[Stored data]
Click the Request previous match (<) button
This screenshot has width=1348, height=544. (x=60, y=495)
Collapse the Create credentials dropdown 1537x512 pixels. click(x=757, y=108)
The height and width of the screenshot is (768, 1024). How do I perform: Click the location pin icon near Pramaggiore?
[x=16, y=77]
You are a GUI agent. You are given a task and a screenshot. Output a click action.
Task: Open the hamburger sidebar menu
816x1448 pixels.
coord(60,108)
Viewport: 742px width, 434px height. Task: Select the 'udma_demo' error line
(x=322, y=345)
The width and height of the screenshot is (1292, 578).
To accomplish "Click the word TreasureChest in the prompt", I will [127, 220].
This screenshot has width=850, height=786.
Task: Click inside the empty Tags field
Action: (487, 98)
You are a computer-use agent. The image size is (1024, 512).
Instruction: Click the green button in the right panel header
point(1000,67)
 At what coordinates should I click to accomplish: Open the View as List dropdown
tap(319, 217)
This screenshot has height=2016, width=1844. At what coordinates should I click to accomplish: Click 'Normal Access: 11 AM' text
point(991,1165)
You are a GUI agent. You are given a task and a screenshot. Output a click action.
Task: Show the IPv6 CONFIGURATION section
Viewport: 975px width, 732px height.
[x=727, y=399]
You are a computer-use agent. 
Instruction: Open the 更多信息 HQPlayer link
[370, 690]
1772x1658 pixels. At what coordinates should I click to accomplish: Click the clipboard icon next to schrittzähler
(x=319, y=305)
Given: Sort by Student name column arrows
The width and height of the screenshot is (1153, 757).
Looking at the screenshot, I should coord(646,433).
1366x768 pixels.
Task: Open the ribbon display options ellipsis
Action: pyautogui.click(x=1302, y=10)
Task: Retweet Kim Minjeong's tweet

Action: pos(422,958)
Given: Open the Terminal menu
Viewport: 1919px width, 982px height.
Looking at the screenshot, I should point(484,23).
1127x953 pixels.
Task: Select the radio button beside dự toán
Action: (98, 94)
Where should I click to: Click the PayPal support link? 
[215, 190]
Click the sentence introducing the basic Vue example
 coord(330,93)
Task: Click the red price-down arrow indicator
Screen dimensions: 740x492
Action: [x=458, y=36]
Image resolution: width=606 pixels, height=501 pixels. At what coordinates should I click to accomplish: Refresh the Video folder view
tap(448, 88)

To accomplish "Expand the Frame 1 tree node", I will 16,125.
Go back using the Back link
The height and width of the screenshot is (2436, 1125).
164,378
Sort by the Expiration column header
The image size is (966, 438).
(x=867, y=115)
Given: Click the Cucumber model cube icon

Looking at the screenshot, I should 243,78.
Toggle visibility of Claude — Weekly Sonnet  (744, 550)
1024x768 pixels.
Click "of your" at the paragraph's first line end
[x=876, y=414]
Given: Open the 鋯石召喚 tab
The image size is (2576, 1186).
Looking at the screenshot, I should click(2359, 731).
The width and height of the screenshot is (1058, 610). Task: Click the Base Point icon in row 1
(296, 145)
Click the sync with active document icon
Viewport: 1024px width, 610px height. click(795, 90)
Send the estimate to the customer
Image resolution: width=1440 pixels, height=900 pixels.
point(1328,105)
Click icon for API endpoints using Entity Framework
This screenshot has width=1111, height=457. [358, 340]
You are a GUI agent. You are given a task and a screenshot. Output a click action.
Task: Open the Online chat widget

> [TO DO]:
The records above are to be restated word for word, in full.

> [RESPONSE TO THIS TASK]:
Click the Request previous match (<) button
This screenshot has width=1348, height=544. (x=60, y=495)
Collapse the Create credentials dropdown 1537x512 pixels. click(x=757, y=108)
The height and width of the screenshot is (768, 1024). How do I perform: Click the location pin icon near Pramaggiore?
[x=16, y=77]
You are a GUI agent. You are given a task and a screenshot. Output a click action.
Task: Open the hamburger sidebar menu
816x1448 pixels.
coord(60,108)
Viewport: 742px width, 434px height. Task: Select the 'udma_demo' error line
(x=322, y=345)
The width and height of the screenshot is (1292, 578).
To accomplish "Click the word TreasureChest in the prompt", I will [127, 220].
This screenshot has width=850, height=786.
Task: Click inside the empty Tags field
Action: (487, 98)
You are a computer-use agent. The image size is (1024, 512).
Instruction: Click the green button in the right panel header
point(1000,67)
 At what coordinates should I click to accomplish: Open the View as List dropdown
tap(319, 217)
This screenshot has height=2016, width=1844. At what coordinates should I click to accomplish: Click 'Normal Access: 11 AM' text
point(991,1165)
You are a GUI agent. You are given a task and a screenshot. Output a click action.
Task: Show the IPv6 CONFIGURATION section
Viewport: 975px width, 732px height.
[x=727, y=399]
You are a computer-use agent. 
Instruction: Open the 更多信息 HQPlayer link
[370, 690]
1772x1658 pixels. At what coordinates should I click to accomplish: Click the clipboard icon next to schrittzähler
(x=319, y=305)
Given: Sort by Student name column arrows
The width and height of the screenshot is (1153, 757).
Looking at the screenshot, I should coord(646,433).
1366x768 pixels.
Task: Open the ribbon display options ellipsis
Action: pyautogui.click(x=1302, y=10)
Task: Retweet Kim Minjeong's tweet

Action: pos(422,958)
Given: Open the Terminal menu
Viewport: 1919px width, 982px height.
Looking at the screenshot, I should point(484,23).
1127x953 pixels.
Task: Select the radio button beside dự toán
Action: (98, 94)
Where should I click to: Click the PayPal support link? 
[215, 190]
Click the sentence introducing the basic Vue example
 coord(330,93)
Task: Click the red price-down arrow indicator
Screen dimensions: 740x492
Action: [x=458, y=36]
Image resolution: width=606 pixels, height=501 pixels. At what coordinates should I click to accomplish: Refresh the Video folder view
tap(448, 88)

To accomplish "Expand the Frame 1 tree node", I will 16,125.
Go back using the Back link
The height and width of the screenshot is (2436, 1125).
164,378
Sort by the Expiration column header
The image size is (966, 438).
(x=867, y=115)
Given: Click the Cucumber model cube icon

Looking at the screenshot, I should 243,78.
Toggle visibility of Claude — Weekly Sonnet  (744, 550)
1024x768 pixels.
Click "of your" at the paragraph's first line end
[x=876, y=414]
Given: Open the 鋯石召喚 tab
The image size is (2576, 1186).
Looking at the screenshot, I should click(2359, 731).
The width and height of the screenshot is (1058, 610). Task: Click the Base Point icon in row 1
(296, 145)
Click the sync with active document icon
Viewport: 1024px width, 610px height. click(795, 90)
Send the estimate to the customer
Image resolution: width=1440 pixels, height=900 pixels.
point(1328,105)
Click icon for API endpoints using Entity Framework
This screenshot has width=1111, height=457. [358, 340]
You are a GUI agent. You are given a task and a screenshot. Output a click action.
Task: Open the Online chat widget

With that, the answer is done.